Enhanced Permutation Tests via Multiple Pruning

Big multi-omics data in bioinformatics consists of a huge number of features and relatively small number of samples. In addition, features from multi-omics data have their own specific characteristics, depending on whether they are from genomics, proteomics, metabolomics, etc. Due to these distinct characteristics, standard statistical analyses, using parametric-based assumptions, may sometimes fail to provide exact asymptotic results. To resolve this issue, permutation tests can be a way to exactly analyze of multi-omics data, because it is distribution-free and flexible to use. In permutation tests, p-values are evaluated by estimating the locations of test statistics, in an empirical null distribution, which is generated by random shuffling.
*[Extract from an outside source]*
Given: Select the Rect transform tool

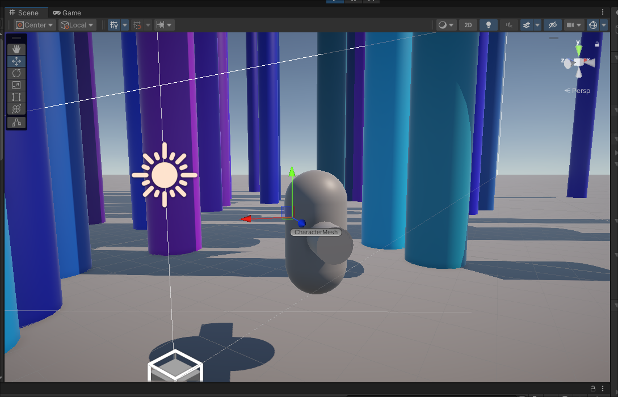Looking at the screenshot, I should pos(16,97).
However, the permutation approach can be infeasible when the number of features becomes larger, because more stringent control of type I error, for multiple hypothesis testing, is needed, and consequently, much larger numbers of permutations is required to reach significance. To address the problem, we propose a well-organized strategy, “ENhanced Permutation tests via multiple Pruning (ENPP).” ENPP prunes the features, in every permutation round, if they are determined to be non-significant. In other words, if a feature has more times that statistics from permuted data sets exceeds the original statistics, using a certain number of pre-determined cutoffs, it is determined non-significant. If so, ENPP removes the feature and iterates the process without the feature, in the next permutation round. Our simulation study showed that the ENPP method could remove about 50% of the features, at the first permutation round, and by the 100th permutation round, 98% of the features were removed, and only 7.4% of computation time was required, compared to the original unpruned permutation approach. In addition, we applied this approach to a real data set (Korea Association REsource: KARE) of 327,872 SNPs, to find association with a non-normal distributed phenotype (fasting plasma glucose), interpreted the results, and discussed the feasibility and advantages of the approach.